** Opening The records block **

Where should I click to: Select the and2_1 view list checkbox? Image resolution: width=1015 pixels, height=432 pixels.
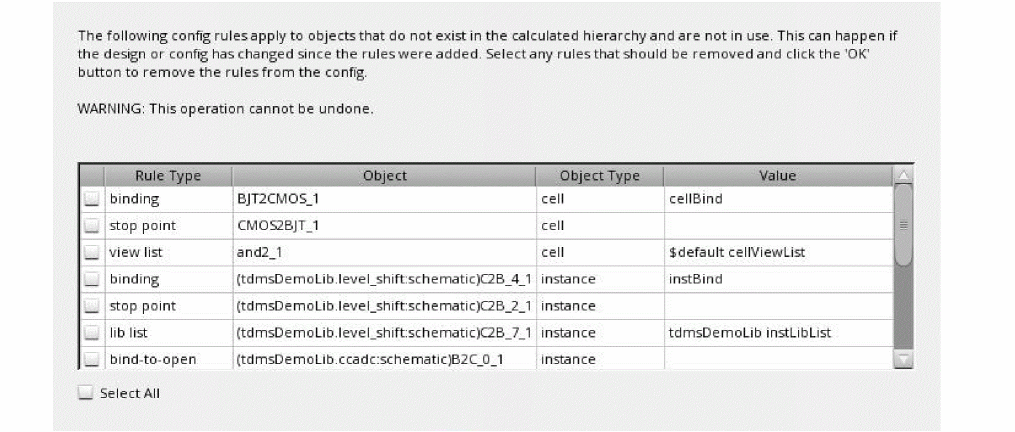pyautogui.click(x=92, y=253)
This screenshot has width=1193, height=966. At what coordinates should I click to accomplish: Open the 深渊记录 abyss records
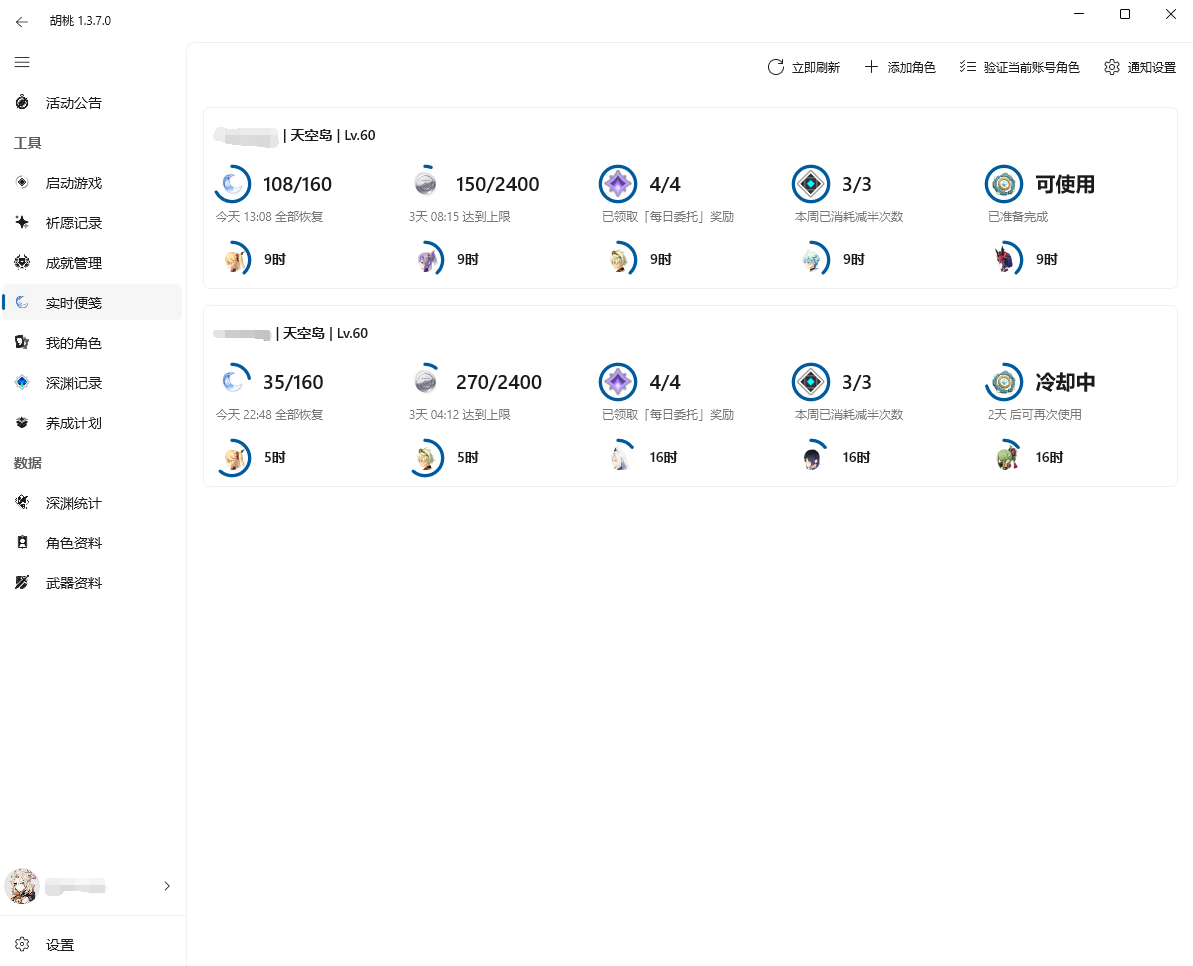coord(74,382)
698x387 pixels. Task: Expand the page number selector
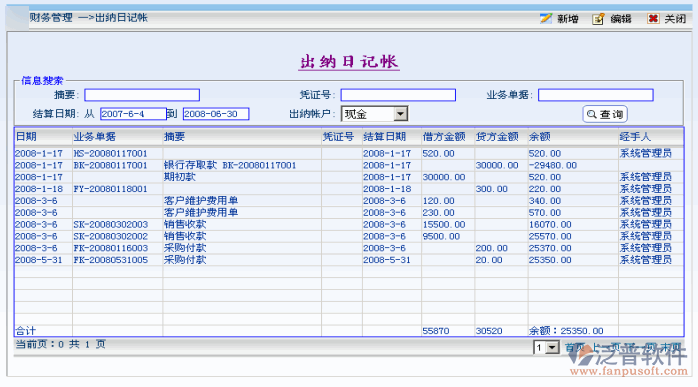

** Closing The records block **

Your objective
Nothing but the lines from the line with "This screenshot has" through the last line of the listing above should be repeated, and pictures should be left out.

Task output
This screenshot has width=1193, height=966. At what coordinates should I click to accomplish: Open the 深渊记录 abyss records
coord(74,382)
698x387 pixels. Task: Expand the page number selector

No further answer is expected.